1994ガンバードボスや中〜大型機の攻撃を中心に超高速の白弾による攻撃が多くなった。いわゆる白弾=彩京弾のイメージは、この作品から始まっている。画面上部でザコを破壊すると、撃ち返し弾が2WAYになるのも印象的。
1995ストライカーズ1945超高速の白弾がさらに多くなり、「彩京弾」という言葉が定着し始める。二周目の撃ち返し弾は狙い方にランダム要素が入っているため、自機の移動先を狙い撃ちされてミスするケースが多く、マニアを苦しめた。
1997ストライカーズ1945IIこの作品から、弾避けに関するゲーム性に変化が見られる。弾速が遅めのバラマキ弾が多くなり、アドリブで避ける余地のある場面が増加。当時、他社の弾幕系縦シューが初心者にもウケていたことの影響と思われる。
1998ガンバード2発射後しばらくすると急に遅くなる「減速弾」が特徴。減速弾は、発射直後こそ彩京弾と同様の視覚的インパクトを与えるものの、実際には見て避けることが比較的簡単。初心者でも「避けてる感」を味わえた。
1999ストライカーズ1999安定期に入り、全体的な弾幕の傾向に大きな変化は見られない。ボス戦に導入されたテクニカルボーナスを狙う場合、特定のタイミングで弱点となるコアが開くまで待たねばならず、その間ひたすら弾避けを強いられる。
2000ドラゴンブレイズ本作ならではといえる「ドラゴン狙い弾」が二周目に導入される。これは自キャラ本体ではなく、ドラゴンを狙う高速弾。分離中も自キャラではなくドラゴンを狙うため、他に類を見ない、弾幕攻略の新要素となった。


(ストライカーズ1945II画面写真キャプション)
『ストライカーズ1945II』
悪名高き「15門砲台地帯」。彩京弾によるゲーム性が、全面に押し出された屈指の名場面だ。

(ガンバード2画面写真キャプション)
『ガンバード2』
かなりの初速で発射されるが、画面下付近できなり遅くなる減速弾が登場。
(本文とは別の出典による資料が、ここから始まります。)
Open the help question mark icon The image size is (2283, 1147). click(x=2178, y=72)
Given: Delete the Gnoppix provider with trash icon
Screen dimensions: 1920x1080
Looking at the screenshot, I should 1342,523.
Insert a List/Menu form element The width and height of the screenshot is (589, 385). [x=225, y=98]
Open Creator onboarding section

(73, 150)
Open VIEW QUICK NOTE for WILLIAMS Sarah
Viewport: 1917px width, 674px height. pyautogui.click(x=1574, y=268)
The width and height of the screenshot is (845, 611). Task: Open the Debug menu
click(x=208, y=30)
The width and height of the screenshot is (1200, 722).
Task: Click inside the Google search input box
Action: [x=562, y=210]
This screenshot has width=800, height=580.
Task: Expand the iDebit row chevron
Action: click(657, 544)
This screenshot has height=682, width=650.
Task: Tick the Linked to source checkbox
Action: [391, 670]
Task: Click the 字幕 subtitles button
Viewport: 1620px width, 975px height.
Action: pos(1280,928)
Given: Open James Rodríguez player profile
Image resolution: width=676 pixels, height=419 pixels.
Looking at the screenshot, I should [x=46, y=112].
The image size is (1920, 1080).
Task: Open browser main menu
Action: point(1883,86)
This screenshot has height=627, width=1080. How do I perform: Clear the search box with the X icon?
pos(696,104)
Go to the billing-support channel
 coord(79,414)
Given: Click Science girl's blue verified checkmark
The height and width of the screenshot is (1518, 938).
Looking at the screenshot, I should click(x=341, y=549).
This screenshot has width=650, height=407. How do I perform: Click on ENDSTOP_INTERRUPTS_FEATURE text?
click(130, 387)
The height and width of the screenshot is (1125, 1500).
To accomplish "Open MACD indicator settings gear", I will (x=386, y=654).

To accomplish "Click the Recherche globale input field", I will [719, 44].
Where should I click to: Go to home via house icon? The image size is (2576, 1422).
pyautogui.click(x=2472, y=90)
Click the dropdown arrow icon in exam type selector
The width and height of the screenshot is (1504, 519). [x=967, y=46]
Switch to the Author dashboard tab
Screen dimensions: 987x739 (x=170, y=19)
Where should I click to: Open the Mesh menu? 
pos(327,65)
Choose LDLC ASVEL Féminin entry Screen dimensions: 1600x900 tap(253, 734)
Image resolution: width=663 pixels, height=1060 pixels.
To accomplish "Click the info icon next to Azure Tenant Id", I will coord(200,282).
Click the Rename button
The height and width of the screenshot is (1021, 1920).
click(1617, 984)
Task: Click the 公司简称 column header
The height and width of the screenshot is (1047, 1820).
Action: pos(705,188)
敵弾の性質に、演出的な側面が存在する。



●欄外

■俺的彩京シューティングベスト3:どれが何位とは決められないけど、三つ挙げるとするならば、『ガンバード』『ストライカーズ1945II』『ドラゴンブレイズ』が特に好き。『ガンバード』は2周目の列車面のアツさ(BGM込みで)が忘れられない。アッシュのイカレ気味なキャラ性能も最高。『ストライカーズ1945II』は、震電という機体のゲーム性に惚れた。2周目になると、2曲ある1〜4面ボスのBGMが、バグで俺が好きなほうの1曲に固定されるってところがこれまた最高。『ドラゴンブレイズ』はかなり冒険しているのに、1作目できっちりまとまっているところがすごい。2周目のボスの、「ドラゴン狙い弾」は天才の発想! ちなみに、本誌ライター善の字元帥のフェイバリットもこの3作だそうだ。